• _Extrait source_:
..............................

Voici la nuit
« Voici la nuit qui aujourd’hui et dans tout l’univers, arrache au monde aveuglé par le péché ceux qui ont mis leur foi dans le Christ, nuit qui nous rend à la grâce et nous ouvre à la communion des saints. Voici la nuit où le Christ brisant les liens de la mort, s’est relevé victorieux des enfers. Car il ne nous servirait à rien de naître si nous n’avions pas le bonheur d’être sauvé ».
C’est le chant de l’Exultet qui a ouvert pour nous les portes de cette vigile sacrée, la célébration du mystère de la Sainte Nuit de Pâques. Ce chant élève la voix pour magnifier la nuit bénie où nous venons d’entrer, toute embrasée de lumière et d’espérance.
Bien des nuits l’annonçaient par préfiguration, car le Seigneur tisse ses merveilles à l’abri des regards, sous le voile sacré de l’obscurité. C’est dans la nuit que Adonaï Sabbaoth déploya sa puissance pour briser les chaînes de l’Égypte. C’est encore dans le silence nocturne qu’Il vint habiter notre chair, fragile et mortelle, en naissant d’une Vierge. Et c’est au cœur des ténèbres profondes que jaillit l’aube invincible : le Christ se relève d’entre les morts.
La nuit enveloppe le monde d’un linceul de mystère. Lorsque la lumière se retire, la vision vacille, le silence s’installe, et tout semble basculer dans un autre ordre. Le temps lui-même paraît suspendu, comme retenu dans un souffle. Dans cette indétermination, tout devient possible. Car lorsque l’agitation du jour s’éteint et que le repos restaure nos forces, l’âme s’ouvre à d’autres réalités, plus profondes, plus célestes. C’est alors, dans cet entre-deux secret, que le Seigneur accomplit ses merveilles : à l’heure où le monde sommeille, Dieu agit en silence.

..............................

• _Données disponibles_:
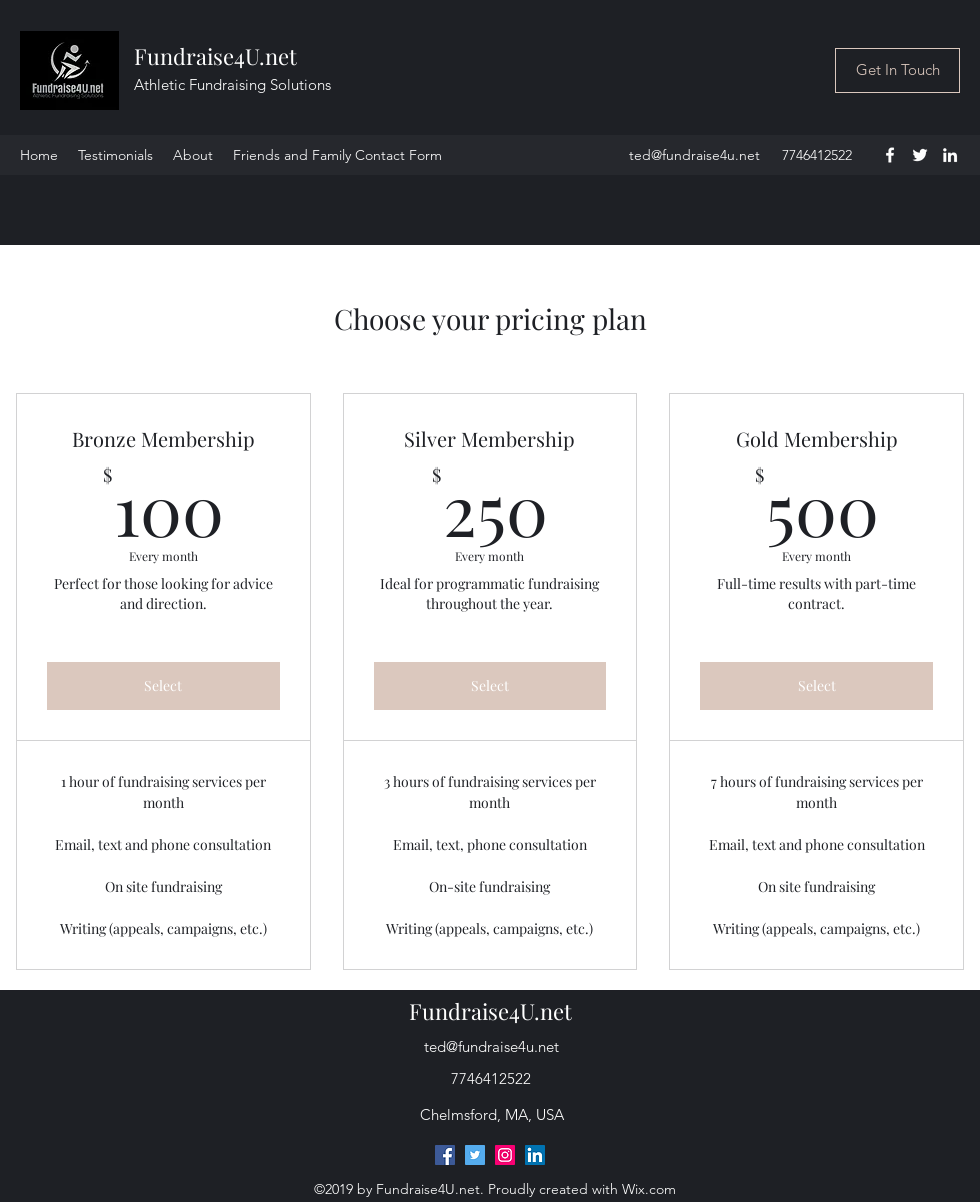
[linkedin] (950, 155)
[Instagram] (505, 1155)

..............................

• _Consigne_: Poursuivez le texte sur la nuit de Pâques à partir de sa dernière phrase.

• _Réponse_:
Cette parure d’obscurité protège le secret de l’œuvre de Dieu. Nul regard humain n’a contemplé Jésus au moment même de sa résurrection. Nombreux furent ceux qui ont vu le Ressuscité, mais l’acte, lui, s’est accompli dans le silence absolu, à l’abri de tout regard, dans les ténèbres d’un tombeau scellé, en pleine nuit. Ce mystère échappe à l’homme, car il le dépasse infiniment. Qui peut dire comment le Christ a traversé les enfers et brisé leurs portes ? Nul ne le sait. De même, nul ne comprend comment il prit chair en Marie, Vierge et Mère. Si ces œuvres se déploient dans la nuit, c’est qu’elles touchent l’ineffable — un mystère plus grand encore que celui de la création, pourtant née dans la clarté du premier matin.
Et c’est au cœur même de ces ténèbres épaisses que le Seigneur fait resplendir sa lumière, celle que rend présent ce cierge pascal. Il restaure le jour là où nul éclat ne subsistait. Lumière au sein de la nuit — un renversement absolu, une subversion sacrée : la vie surgissant de la mort. Il fallait que cela advienne de nuit, car seule la nuit peut porter un mystère si grand.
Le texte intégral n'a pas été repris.